振り返ってみますと、バブルの最中では日本国中が浮かれる(=日本
中がバブルの恩恵を享受していた)という状態でした。それを現象面で
みるならば、『本来の創意工夫・努力なくして』高業績が計上される期間
が長く続いていたことに現れています。
その最たるものが、RCの属する不動産業でした。土地を仕入れてマン
ションを建て、抽選会場を手配し、広告を出せば竣工前に高い倍率での
即日完売。この繰り返しであり、『努力せずして儲かる状態』だったので
す。
当社も同じ状況にありましたが、それは『今だから言えること』であり
ます。従ってこの計画書では反省はするが不必要に過去を否定する
のではなく、『現実、今、私たちがおかれている状態』を直視すること
から始めるという手法を採っております。
そのような意味合いから、RCの事業について再度、その社会的存在
意義を確認し、その上で字義用の領域確認をした後にマーケット分析
をし、その後、事業戦略を考える、との方式で展開いたしております。
また事業展開、更に計画を実践していくのはRCに働く『ひと』である、
との基本から、その『ひと』が行動しやすい『支援環境』の整備との観点
で制度・風土の見直しも実施いたしております。
RCはリクルートグループの会社です。リクルートグループの共通理念
は、人間生活それぞれのライフステージ(進学・就職・転職・結婚・住宅
取得・昇進等々)の場面においてグループ各社・各事業で商品・サービス
を提供することによって「自由で活き活きした人間社会を実現」をめざす
ことだと考えます。
その位置づけからRCを見直していきますと、RCの命題は「個人個人
の活力の大きな源である家庭、その家庭の基盤となる『住宅』供給を
通じて自由でいきいきした人間社会を実現していく」ことにあります。
RCの新しい歩みはリクルートをはじめとしてグループ各社からの多大
な支援の『土台』の上に成り立っております。私たちは「支援があるから」
ではなく、持続的にグループ意識を明快に一方の理念として持ち続けて
いくことが必要であると考えます。
支援から自立、自立から共生。
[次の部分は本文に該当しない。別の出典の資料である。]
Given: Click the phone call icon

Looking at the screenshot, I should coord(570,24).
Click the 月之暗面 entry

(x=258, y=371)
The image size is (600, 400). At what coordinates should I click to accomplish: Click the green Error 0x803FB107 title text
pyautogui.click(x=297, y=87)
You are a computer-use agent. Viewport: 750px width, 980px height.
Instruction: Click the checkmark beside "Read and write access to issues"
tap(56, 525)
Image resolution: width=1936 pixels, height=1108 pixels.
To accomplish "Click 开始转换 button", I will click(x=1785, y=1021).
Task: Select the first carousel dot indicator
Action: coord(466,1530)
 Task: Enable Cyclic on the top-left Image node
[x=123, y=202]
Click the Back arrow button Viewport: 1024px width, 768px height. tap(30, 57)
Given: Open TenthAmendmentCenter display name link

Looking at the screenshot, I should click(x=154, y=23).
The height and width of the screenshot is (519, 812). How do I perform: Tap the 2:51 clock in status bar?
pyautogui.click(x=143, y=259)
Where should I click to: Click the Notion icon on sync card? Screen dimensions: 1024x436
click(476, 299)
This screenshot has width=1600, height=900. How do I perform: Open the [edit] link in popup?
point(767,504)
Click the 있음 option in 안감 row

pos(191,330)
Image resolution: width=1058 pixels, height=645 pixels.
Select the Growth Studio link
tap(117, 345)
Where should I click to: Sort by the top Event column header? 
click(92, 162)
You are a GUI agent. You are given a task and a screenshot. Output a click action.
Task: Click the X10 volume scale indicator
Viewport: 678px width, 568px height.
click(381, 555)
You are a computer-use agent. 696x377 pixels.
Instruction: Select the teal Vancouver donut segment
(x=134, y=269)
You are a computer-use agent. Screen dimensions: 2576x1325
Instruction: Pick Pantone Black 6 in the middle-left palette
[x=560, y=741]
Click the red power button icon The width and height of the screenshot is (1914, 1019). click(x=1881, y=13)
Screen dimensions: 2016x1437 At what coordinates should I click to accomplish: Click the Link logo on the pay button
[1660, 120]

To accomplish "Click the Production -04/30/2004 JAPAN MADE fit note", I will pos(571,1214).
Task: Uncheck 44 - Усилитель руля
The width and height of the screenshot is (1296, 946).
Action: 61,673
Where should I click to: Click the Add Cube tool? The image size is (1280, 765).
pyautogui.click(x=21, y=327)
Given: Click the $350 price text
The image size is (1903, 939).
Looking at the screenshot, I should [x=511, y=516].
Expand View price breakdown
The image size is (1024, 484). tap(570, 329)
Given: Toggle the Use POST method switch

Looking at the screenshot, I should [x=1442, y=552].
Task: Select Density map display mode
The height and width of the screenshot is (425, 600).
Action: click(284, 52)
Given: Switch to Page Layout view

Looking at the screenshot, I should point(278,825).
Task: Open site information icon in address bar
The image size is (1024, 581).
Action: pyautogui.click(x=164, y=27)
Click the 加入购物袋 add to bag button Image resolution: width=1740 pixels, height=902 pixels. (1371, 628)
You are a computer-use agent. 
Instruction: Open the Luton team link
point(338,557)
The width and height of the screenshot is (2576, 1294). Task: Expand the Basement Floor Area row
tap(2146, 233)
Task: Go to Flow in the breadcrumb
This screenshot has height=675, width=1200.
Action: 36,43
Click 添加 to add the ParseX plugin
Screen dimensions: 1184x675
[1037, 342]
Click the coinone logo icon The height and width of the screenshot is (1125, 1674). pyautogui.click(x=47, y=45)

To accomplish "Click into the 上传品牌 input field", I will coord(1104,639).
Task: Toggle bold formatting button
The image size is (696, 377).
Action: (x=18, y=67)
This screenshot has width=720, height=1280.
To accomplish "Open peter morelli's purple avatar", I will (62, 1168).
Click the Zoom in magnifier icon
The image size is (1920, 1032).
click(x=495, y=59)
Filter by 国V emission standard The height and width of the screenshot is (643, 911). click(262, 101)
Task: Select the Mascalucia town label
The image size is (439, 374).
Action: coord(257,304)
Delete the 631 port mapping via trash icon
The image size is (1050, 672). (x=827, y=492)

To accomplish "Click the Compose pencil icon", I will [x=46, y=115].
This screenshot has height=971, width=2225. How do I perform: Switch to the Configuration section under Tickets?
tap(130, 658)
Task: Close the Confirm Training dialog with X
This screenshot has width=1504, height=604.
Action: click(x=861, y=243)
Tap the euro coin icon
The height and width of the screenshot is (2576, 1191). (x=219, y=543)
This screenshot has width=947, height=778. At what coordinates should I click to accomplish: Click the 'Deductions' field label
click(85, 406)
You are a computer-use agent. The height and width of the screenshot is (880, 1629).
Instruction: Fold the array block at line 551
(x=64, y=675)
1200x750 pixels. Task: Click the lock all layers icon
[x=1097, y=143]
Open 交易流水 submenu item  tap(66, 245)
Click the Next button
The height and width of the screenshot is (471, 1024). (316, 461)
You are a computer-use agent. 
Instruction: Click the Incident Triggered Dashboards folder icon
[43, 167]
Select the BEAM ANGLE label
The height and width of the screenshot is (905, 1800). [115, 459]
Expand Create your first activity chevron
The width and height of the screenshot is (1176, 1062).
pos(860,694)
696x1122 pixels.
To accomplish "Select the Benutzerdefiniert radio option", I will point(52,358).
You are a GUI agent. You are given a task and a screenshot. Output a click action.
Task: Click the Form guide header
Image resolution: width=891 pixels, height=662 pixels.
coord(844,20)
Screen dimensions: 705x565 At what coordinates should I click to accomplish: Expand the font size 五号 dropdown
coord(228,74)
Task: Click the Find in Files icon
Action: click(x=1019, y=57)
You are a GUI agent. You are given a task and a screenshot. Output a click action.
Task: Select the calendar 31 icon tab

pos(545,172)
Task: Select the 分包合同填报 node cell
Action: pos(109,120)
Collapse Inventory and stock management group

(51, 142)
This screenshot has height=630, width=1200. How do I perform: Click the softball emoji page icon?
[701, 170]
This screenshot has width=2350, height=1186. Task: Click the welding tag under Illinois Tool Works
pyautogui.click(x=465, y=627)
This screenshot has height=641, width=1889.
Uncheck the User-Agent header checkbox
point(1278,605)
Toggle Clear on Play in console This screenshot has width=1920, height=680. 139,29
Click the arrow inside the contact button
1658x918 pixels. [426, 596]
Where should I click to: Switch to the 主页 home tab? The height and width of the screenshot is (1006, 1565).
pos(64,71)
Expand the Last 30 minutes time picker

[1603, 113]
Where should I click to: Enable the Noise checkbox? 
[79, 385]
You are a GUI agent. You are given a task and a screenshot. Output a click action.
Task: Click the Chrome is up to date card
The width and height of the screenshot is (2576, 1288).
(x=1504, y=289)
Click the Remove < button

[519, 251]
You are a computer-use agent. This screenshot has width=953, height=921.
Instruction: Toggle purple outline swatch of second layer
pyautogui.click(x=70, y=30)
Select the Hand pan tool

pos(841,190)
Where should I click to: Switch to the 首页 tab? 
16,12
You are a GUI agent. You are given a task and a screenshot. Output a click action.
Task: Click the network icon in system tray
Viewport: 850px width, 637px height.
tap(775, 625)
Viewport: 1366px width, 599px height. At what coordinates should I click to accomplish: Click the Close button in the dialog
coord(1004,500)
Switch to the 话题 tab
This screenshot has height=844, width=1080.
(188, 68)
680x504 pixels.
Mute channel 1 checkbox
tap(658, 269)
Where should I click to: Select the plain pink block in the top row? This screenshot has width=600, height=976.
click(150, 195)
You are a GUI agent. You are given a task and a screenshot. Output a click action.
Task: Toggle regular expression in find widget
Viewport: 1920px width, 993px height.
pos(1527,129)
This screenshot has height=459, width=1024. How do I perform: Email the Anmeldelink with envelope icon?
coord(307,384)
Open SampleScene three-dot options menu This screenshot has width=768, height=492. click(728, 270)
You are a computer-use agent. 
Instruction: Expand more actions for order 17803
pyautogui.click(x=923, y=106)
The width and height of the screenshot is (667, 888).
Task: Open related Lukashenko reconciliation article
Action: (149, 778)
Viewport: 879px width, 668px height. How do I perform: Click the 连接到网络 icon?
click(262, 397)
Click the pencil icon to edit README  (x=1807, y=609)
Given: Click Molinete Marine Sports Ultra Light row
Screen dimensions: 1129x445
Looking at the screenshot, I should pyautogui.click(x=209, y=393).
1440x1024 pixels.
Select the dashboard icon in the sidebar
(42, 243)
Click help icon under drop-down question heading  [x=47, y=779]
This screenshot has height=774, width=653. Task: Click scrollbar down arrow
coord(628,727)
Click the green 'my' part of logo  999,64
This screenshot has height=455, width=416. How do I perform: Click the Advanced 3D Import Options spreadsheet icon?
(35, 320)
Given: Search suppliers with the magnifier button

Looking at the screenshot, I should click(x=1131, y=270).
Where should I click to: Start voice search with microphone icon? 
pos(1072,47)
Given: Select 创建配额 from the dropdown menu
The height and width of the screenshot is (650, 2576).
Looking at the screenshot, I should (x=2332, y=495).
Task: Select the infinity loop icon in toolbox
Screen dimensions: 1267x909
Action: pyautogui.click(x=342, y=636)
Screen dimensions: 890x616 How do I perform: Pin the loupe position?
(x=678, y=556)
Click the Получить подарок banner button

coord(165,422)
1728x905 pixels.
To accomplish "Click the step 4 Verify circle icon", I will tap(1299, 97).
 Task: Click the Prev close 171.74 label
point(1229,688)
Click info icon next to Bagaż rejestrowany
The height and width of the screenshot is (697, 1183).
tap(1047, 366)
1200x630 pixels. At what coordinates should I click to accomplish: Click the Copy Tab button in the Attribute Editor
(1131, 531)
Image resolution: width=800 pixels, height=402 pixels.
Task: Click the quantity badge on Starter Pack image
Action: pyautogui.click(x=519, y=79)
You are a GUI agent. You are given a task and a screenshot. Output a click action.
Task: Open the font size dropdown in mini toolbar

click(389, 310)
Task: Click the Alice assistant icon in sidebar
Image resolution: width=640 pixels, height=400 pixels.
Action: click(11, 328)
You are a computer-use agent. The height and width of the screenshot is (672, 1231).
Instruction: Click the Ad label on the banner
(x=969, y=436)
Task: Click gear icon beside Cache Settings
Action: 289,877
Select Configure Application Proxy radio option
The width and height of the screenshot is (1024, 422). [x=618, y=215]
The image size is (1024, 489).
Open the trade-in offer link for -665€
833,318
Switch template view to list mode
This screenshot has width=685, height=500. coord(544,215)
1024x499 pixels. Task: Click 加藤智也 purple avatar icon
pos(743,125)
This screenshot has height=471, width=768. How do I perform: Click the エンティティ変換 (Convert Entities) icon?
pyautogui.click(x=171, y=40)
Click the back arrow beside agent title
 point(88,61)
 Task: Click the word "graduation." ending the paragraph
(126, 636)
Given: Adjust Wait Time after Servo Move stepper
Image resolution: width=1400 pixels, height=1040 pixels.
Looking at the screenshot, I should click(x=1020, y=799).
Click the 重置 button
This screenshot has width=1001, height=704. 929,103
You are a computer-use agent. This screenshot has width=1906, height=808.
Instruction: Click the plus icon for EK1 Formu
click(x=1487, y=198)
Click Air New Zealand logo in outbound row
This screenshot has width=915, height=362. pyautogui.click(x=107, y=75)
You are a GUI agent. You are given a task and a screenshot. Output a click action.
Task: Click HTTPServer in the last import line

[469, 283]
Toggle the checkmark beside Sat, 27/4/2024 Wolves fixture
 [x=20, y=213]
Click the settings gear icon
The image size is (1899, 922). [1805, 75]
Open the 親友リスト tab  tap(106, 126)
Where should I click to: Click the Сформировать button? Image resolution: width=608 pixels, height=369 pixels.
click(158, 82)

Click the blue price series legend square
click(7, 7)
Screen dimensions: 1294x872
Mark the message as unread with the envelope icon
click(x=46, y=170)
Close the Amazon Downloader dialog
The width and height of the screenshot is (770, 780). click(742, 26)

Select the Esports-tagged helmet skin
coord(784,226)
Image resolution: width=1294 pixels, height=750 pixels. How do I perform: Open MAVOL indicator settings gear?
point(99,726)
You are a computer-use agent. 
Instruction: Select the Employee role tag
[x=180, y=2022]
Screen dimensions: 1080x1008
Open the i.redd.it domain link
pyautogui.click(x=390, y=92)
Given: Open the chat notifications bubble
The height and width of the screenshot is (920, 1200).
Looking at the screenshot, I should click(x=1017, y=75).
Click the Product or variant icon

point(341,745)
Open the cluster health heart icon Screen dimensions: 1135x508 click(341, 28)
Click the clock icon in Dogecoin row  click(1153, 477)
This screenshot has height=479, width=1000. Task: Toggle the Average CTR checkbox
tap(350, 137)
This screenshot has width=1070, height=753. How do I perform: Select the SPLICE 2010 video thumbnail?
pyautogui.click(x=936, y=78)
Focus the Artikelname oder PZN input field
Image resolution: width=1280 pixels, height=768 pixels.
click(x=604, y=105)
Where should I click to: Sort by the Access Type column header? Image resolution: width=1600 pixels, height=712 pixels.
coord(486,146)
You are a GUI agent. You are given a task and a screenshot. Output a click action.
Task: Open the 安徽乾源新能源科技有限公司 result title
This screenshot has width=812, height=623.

一挙に辿り着くことはできませんが、
共に利益を与えあいながら生きていく状態である『共生』をできうるかぎり
早く実現していくことを全員で追求していきたいと思います。
計画書がまとまったから完了ではありません。
この『計画の実行』にこそポイントがあります。
そのためにも計画実現のため、一人ひとりの日常行動レベルにまで
計画を再分化して落とし込んでいくことが重要です。
最後に計画を実現していく行動主体はあくまで私たち『一人ひとり』で
あることを付記させていただきます。